History doesn’t really begin at Sumer. It begins way back in the Old Stone Age (the Palaeolithic) when the major neurochemical agents influencing our brain evolved. Many of these Palaeolithic chemicals are still at work today. Smail says: “What passes for progress in human civilisation is often nothing more than new developments in the art of changing body chemistry.”

Mithen tells us this is not just a rehash of the “crude evolutionary psychology” of Steven Pinker, Leda Cosmides, John Tooby and others, but is a “far more sophisticated” theory. We shall see.

Smail says human history begins way before the advent of writing five thousand years ago and the view that there was an “unchanging prehistoric past” and then “history” is wrong. Mithen, who is an archaeologist, is in tune with this view. So, apparently, is everybody else these days.

This is a terminological problem (or non problem).

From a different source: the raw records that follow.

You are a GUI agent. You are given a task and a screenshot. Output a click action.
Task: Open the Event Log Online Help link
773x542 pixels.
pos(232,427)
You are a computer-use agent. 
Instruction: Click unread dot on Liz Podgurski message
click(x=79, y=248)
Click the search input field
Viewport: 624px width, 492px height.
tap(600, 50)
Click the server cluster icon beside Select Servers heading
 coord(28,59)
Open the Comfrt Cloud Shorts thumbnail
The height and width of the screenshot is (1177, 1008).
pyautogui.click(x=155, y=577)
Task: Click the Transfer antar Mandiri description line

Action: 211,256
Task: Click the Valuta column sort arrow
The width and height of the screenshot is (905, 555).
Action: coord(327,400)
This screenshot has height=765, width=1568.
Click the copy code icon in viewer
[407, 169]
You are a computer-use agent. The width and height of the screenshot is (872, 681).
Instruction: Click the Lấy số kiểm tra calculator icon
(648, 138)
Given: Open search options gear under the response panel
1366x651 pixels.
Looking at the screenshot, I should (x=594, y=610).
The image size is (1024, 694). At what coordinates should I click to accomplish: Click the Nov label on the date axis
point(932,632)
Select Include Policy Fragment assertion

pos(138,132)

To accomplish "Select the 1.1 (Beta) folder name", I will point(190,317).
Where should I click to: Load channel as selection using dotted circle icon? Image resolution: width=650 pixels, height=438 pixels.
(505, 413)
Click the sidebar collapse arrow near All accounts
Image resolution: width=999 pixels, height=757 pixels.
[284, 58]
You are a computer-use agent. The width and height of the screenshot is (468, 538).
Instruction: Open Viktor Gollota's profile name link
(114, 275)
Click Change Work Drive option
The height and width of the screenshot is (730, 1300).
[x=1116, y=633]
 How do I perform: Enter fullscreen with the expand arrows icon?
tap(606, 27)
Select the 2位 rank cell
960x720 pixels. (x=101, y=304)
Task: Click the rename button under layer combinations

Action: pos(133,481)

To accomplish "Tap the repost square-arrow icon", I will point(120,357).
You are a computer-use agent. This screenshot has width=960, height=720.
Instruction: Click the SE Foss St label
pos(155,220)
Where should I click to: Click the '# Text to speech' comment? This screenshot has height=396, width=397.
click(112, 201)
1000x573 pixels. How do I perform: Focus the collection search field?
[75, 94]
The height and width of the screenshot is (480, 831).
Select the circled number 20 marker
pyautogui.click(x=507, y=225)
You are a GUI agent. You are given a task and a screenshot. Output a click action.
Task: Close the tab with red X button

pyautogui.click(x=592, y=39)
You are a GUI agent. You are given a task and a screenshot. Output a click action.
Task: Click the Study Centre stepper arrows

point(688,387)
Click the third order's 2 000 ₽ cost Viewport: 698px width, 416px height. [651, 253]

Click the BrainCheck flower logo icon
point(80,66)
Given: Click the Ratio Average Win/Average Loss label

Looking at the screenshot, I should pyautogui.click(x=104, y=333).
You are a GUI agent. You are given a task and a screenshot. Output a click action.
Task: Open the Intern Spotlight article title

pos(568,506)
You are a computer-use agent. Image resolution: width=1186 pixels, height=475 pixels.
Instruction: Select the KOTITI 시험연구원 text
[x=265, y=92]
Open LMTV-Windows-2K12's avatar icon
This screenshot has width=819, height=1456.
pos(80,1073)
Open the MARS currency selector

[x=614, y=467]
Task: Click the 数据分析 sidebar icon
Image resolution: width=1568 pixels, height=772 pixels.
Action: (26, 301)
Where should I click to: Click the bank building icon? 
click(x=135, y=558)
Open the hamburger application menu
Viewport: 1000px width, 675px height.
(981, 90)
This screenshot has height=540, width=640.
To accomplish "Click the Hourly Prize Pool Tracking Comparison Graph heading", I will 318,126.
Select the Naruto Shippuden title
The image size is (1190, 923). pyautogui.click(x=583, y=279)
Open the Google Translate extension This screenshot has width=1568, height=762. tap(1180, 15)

Marxists use the term “history” to refer to the advent of class society basically about five thousand or so years ago in the Middle East and “gentile” or “clan” society for the non class societies of “prehistoric” times. They do not believe that prehistoric societies (and what is “historic” and “prehistoric” varies in different parts of the world) were “unchanging.” Rather they were dynamic and rapidly evolving, or stagnant, depending on the physical environments they found themselves in and that they had to adapt to to survive.

Homo sapiens arose from Homo erectus about 200,000 years ago, and Mithen thinks, as do many archaeologists, that there was a radical break in human prehistory about 70,000 years ago “when the first unambiguously symbolic artifacts and body adornments are known” (Blombos Cave, South Africa). Right after this time H. sapiens began to spread out of Africa into the rest of the world. Mithen thinks that this has something to do with the final evolution of language. He also thinks, because of the “radical break” that Smail may be wrong to deny some period of historylessness to the period prior to 200,000 years ago. Mithen says, “… ‘the myth of Palaeolithic stasis’ may, in fact, be the reality prior to Homo sapiens.” By the tenor of his own argument, it might be the reality prior to the “radical break” as well.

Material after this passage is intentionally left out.